Dagelijks bewegen kan genetische voorbeschiktheid op obesitas tot 40 procent verminderen.
nieuws
Dat obesitas in belangrijke mate genetisch bepaald is, was al langer bekend. Onderzoekers van de University of Cambridge hebben die genetische voorbeschiktheid nu in kaart gebracht en ook gekeken waarom sommige mensen die genetisch belast zijn wél en andere minder last hebben van obesitas. Fysieke activiteit lijkt daarbij een belangrijke factor te zijn (PLoS Med 2010).

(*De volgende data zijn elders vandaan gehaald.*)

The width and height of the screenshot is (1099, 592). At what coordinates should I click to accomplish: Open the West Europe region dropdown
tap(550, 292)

Ze stelden ten eerste vast dat wie meerdere genetische varianten heeft die tot obesitas leiden, zijn risico op overgewicht cumulatief ziet verhogen. Ze identificeerden 12 genvarianten die te maken hebben met obesitas. Elk van deze genvarianten leidde tot een gemiddelde verhoging van het BMI met 0,154 kg/m2. Dit komt voor een persoon van 1,70 meter ongeveer overeen met 0,5 kg extra lichaamsgewicht per genetische variant. Mensen bij wie twee van die genvarianten voorkwamen, hadden dus een risico om 1 kg zwaarder te zijn, mensen met drie varianten 1,5 kg, enz.

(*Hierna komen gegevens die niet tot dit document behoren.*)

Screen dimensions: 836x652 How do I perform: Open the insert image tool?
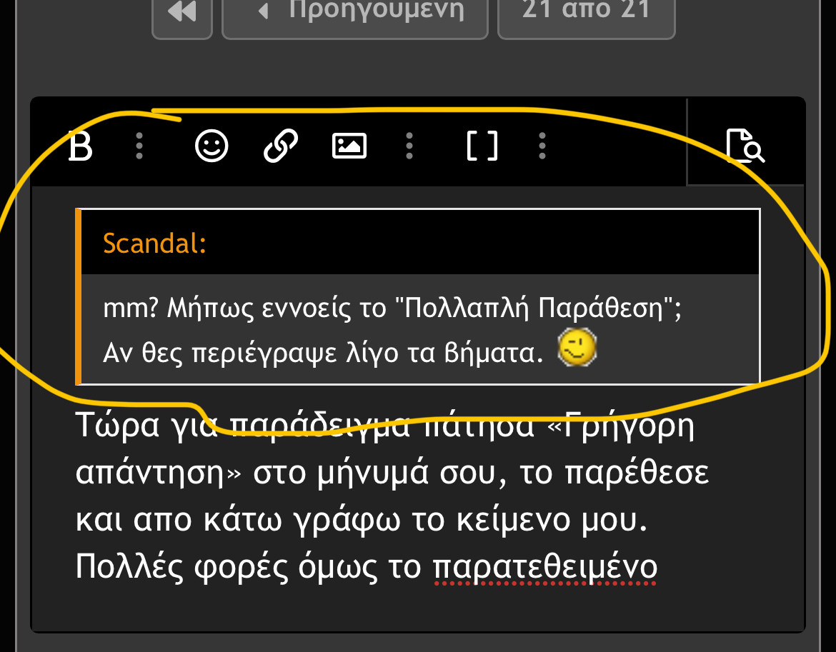[x=349, y=146]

Wanneer ze die gegevens koppelden aan de fysieke activiteit, bleken er echter grote individuele verschillen te bestaan.
Bij mensen die nauwelijks bewogen (een sedentair beroep, geen extra beweging) zorgde één genvariant voor een verhoging van het BMI met 0,205kg/m2 (of 0,6 kg extra gewicht voor iemand cvan 1,70 m groot). Bij iemand die wel actief is (een sedentaire job en één uur extra beweging per dag, of een fysiek actieve job) verhoogt één genvariant het BMI maar 0,131 kg/m2, of 379 gram lichaamsgewicht.
Dit betekent dat een fysiek actieve levensstijl de genetische voorbeschiktheid op obesitas met maar liefst 40 procent kan verminderen. Obesitas hoeft dus geen noodlot te zijn: meer bewegen kan helpen om de genetische voorbeschiktheid minstens gedeeltelijk te neutraliseren.